● **WHAT YOU SHOULD DO**:
Could you edit the data below so that every "Viewport" reads "Display" and nothing else changes?

● **SOURCE DATA**:
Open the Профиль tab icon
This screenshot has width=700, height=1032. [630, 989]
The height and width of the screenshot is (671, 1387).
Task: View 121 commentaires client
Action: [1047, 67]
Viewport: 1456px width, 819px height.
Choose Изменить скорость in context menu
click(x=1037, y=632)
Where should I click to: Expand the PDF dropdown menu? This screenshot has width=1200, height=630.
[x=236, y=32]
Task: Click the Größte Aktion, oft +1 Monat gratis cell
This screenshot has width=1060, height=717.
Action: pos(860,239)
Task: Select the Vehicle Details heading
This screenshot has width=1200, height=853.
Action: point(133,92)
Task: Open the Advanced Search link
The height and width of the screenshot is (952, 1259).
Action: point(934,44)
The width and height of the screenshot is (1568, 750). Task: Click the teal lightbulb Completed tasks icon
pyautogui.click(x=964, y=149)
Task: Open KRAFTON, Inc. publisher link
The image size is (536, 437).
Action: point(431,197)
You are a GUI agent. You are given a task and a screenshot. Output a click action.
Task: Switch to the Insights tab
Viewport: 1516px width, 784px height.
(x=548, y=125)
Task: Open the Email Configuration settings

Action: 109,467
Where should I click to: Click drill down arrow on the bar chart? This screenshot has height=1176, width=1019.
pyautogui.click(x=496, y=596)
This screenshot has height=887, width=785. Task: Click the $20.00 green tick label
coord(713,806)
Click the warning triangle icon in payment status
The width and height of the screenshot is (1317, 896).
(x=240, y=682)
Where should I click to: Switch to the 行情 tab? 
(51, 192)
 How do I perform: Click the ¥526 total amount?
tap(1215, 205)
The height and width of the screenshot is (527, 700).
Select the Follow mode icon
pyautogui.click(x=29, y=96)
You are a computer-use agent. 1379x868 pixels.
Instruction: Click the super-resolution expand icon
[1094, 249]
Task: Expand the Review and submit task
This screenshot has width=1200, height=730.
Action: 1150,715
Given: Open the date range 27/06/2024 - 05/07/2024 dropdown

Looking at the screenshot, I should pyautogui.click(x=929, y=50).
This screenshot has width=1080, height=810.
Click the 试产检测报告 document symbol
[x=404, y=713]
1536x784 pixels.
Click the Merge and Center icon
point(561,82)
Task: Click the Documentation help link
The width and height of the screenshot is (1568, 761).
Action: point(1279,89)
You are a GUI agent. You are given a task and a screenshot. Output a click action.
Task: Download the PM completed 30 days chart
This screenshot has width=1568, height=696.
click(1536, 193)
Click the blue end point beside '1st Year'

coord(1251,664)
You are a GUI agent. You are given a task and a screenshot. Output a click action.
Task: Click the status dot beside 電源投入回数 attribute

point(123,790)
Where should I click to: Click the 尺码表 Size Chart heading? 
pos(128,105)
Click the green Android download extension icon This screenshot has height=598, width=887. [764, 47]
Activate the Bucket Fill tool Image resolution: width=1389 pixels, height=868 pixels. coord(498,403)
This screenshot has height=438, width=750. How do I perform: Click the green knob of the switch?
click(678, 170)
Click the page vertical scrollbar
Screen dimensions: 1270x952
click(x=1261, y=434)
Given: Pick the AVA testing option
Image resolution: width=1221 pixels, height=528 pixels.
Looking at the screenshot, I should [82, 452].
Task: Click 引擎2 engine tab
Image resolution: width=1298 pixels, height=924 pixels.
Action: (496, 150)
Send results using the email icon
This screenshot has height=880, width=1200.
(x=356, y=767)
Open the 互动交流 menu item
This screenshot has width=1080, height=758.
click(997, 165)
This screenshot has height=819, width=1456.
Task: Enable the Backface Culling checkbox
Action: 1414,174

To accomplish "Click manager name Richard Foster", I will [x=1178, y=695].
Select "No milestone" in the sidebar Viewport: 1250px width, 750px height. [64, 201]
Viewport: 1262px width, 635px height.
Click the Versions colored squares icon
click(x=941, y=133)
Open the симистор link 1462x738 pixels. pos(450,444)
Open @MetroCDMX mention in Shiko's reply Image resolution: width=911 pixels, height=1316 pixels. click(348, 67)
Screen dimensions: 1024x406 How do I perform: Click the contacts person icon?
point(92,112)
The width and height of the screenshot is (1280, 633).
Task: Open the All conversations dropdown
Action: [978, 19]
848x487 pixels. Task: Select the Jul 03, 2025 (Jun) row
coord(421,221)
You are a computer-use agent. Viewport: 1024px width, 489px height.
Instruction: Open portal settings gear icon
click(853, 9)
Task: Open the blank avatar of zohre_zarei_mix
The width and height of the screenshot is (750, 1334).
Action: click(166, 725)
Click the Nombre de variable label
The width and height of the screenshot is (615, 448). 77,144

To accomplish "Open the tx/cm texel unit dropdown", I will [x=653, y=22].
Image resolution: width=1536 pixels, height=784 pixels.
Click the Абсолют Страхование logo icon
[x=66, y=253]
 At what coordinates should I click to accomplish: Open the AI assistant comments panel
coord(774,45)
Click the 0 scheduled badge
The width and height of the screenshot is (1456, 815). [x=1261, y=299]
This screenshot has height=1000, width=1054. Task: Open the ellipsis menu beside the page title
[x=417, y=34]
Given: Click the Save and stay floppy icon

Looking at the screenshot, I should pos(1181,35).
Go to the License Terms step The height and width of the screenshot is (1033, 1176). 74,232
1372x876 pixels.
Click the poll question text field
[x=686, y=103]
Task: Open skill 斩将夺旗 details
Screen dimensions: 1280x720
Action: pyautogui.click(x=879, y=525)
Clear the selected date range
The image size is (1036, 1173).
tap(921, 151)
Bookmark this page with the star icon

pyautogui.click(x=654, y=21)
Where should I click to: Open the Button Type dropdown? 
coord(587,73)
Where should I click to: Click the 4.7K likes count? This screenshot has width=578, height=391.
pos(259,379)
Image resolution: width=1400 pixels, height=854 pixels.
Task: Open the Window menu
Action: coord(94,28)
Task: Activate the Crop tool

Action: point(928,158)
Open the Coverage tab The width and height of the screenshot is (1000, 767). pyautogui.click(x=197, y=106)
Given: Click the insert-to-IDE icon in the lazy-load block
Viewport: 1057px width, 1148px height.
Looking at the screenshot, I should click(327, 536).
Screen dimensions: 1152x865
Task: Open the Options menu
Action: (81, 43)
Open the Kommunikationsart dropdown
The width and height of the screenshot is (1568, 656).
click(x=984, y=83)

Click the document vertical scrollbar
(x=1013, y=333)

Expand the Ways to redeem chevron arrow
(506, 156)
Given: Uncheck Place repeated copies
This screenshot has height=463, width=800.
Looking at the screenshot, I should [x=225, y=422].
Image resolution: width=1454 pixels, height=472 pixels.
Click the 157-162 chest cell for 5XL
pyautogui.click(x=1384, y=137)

● **WRITTEN RESPONSE**:
Open the Профиль tab icon
This screenshot has width=700, height=1032. [630, 989]
The height and width of the screenshot is (671, 1387).
Task: View 121 commentaires client
Action: [1047, 67]
Display: 1456px width, 819px height.
Choose Изменить скорость in context menu
click(x=1037, y=632)
Where should I click to: Expand the PDF dropdown menu? This screenshot has width=1200, height=630.
[x=236, y=32]
Task: Click the Größte Aktion, oft +1 Monat gratis cell
This screenshot has width=1060, height=717.
Action: pos(860,239)
Task: Select the Vehicle Details heading
This screenshot has width=1200, height=853.
Action: point(133,92)
Task: Open the Advanced Search link
The height and width of the screenshot is (952, 1259).
Action: point(934,44)
The width and height of the screenshot is (1568, 750). Task: Click the teal lightbulb Completed tasks icon
pyautogui.click(x=964, y=149)
Task: Open KRAFTON, Inc. publisher link
The image size is (536, 437).
Action: point(431,197)
You are a GUI agent. You are given a task and a screenshot. Output a click action.
Task: Switch to the Insights tab
Display: 1516px width, 784px height.
(x=548, y=125)
Task: Open the Email Configuration settings

Action: 109,467
Where should I click to: Click drill down arrow on the bar chart? This screenshot has height=1176, width=1019.
pyautogui.click(x=496, y=596)
This screenshot has height=887, width=785. Task: Click the $20.00 green tick label
coord(713,806)
Click the warning triangle icon in payment status
The width and height of the screenshot is (1317, 896).
(x=240, y=682)
Where should I click to: Switch to the 行情 tab? 
(51, 192)
 How do I perform: Click the ¥526 total amount?
tap(1215, 205)
The height and width of the screenshot is (527, 700).
Select the Follow mode icon
pyautogui.click(x=29, y=96)
You are a computer-use agent. 1379x868 pixels.
Instruction: Click the super-resolution expand icon
[1094, 249]
Task: Expand the Review and submit task
This screenshot has width=1200, height=730.
Action: 1150,715
Given: Open the date range 27/06/2024 - 05/07/2024 dropdown

Looking at the screenshot, I should pyautogui.click(x=929, y=50).
This screenshot has width=1080, height=810.
Click the 试产检测报告 document symbol
[x=404, y=713]
1536x784 pixels.
Click the Merge and Center icon
point(561,82)
Task: Click the Documentation help link
The width and height of the screenshot is (1568, 761).
Action: point(1279,89)
You are a GUI agent. You are given a task and a screenshot. Output a click action.
Task: Download the PM completed 30 days chart
This screenshot has width=1568, height=696.
click(1536, 193)
Click the blue end point beside '1st Year'

coord(1251,664)
You are a GUI agent. You are given a task and a screenshot. Output a click action.
Task: Click the status dot beside 電源投入回数 attribute

point(123,790)
Where should I click to: Click the 尺码表 Size Chart heading? 
pos(128,105)
Click the green Android download extension icon This screenshot has height=598, width=887. [764, 47]
Activate the Bucket Fill tool Image resolution: width=1389 pixels, height=868 pixels. coord(498,403)
This screenshot has height=438, width=750. How do I perform: Click the green knob of the switch?
click(678, 170)
Click the page vertical scrollbar
Screen dimensions: 1270x952
click(x=1261, y=434)
Given: Pick the AVA testing option
Image resolution: width=1221 pixels, height=528 pixels.
Looking at the screenshot, I should [82, 452].
Task: Click 引擎2 engine tab
Image resolution: width=1298 pixels, height=924 pixels.
Action: (496, 150)
Send results using the email icon
This screenshot has height=880, width=1200.
(x=356, y=767)
Open the 互动交流 menu item
This screenshot has width=1080, height=758.
click(997, 165)
This screenshot has height=819, width=1456.
Task: Enable the Backface Culling checkbox
Action: 1414,174

To accomplish "Click manager name Richard Foster", I will [x=1178, y=695].
Select "No milestone" in the sidebar Display: 1250px width, 750px height. [64, 201]
Display: 1262px width, 635px height.
Click the Versions colored squares icon
click(x=941, y=133)
Open the симистор link 1462x738 pixels. pos(450,444)
Open @MetroCDMX mention in Shiko's reply Image resolution: width=911 pixels, height=1316 pixels. click(348, 67)
Screen dimensions: 1024x406 How do I perform: Click the contacts person icon?
point(92,112)
The width and height of the screenshot is (1280, 633).
Task: Open the All conversations dropdown
Action: [978, 19]
848x487 pixels. Task: Select the Jul 03, 2025 (Jun) row
coord(421,221)
You are a computer-use agent. Display: 1024px width, 489px height.
Instruction: Open portal settings gear icon
click(853, 9)
Task: Open the blank avatar of zohre_zarei_mix
The width and height of the screenshot is (750, 1334).
Action: click(166, 725)
Click the Nombre de variable label
The width and height of the screenshot is (615, 448). 77,144

To accomplish "Open the tx/cm texel unit dropdown", I will [x=653, y=22].
Image resolution: width=1536 pixels, height=784 pixels.
Click the Абсолют Страхование logo icon
[x=66, y=253]
 At what coordinates should I click to accomplish: Open the AI assistant comments panel
coord(774,45)
Click the 0 scheduled badge
The width and height of the screenshot is (1456, 815). [x=1261, y=299]
This screenshot has height=1000, width=1054. Task: Open the ellipsis menu beside the page title
[x=417, y=34]
Given: Click the Save and stay floppy icon

Looking at the screenshot, I should pos(1181,35).
Go to the License Terms step The height and width of the screenshot is (1033, 1176). 74,232
1372x876 pixels.
Click the poll question text field
[x=686, y=103]
Task: Open skill 斩将夺旗 details
Screen dimensions: 1280x720
Action: pyautogui.click(x=879, y=525)
Clear the selected date range
The image size is (1036, 1173).
tap(921, 151)
Bookmark this page with the star icon

pyautogui.click(x=654, y=21)
Where should I click to: Open the Button Type dropdown? 
coord(587,73)
Where should I click to: Click the 4.7K likes count? This screenshot has width=578, height=391.
pos(259,379)
Image resolution: width=1400 pixels, height=854 pixels.
Task: Open the Window menu
Action: coord(94,28)
Task: Activate the Crop tool

Action: point(928,158)
Open the Coverage tab The width and height of the screenshot is (1000, 767). pyautogui.click(x=197, y=106)
Given: Click the insert-to-IDE icon in the lazy-load block
Display: 1057px width, 1148px height.
Looking at the screenshot, I should click(327, 536).
Screen dimensions: 1152x865
Task: Open the Options menu
Action: (81, 43)
Open the Kommunikationsart dropdown
The width and height of the screenshot is (1568, 656).
click(x=984, y=83)

Click the document vertical scrollbar
(x=1013, y=333)

Expand the Ways to redeem chevron arrow
(506, 156)
Given: Uncheck Place repeated copies
This screenshot has height=463, width=800.
Looking at the screenshot, I should [x=225, y=422].
Image resolution: width=1454 pixels, height=472 pixels.
Click the 157-162 chest cell for 5XL
pyautogui.click(x=1384, y=137)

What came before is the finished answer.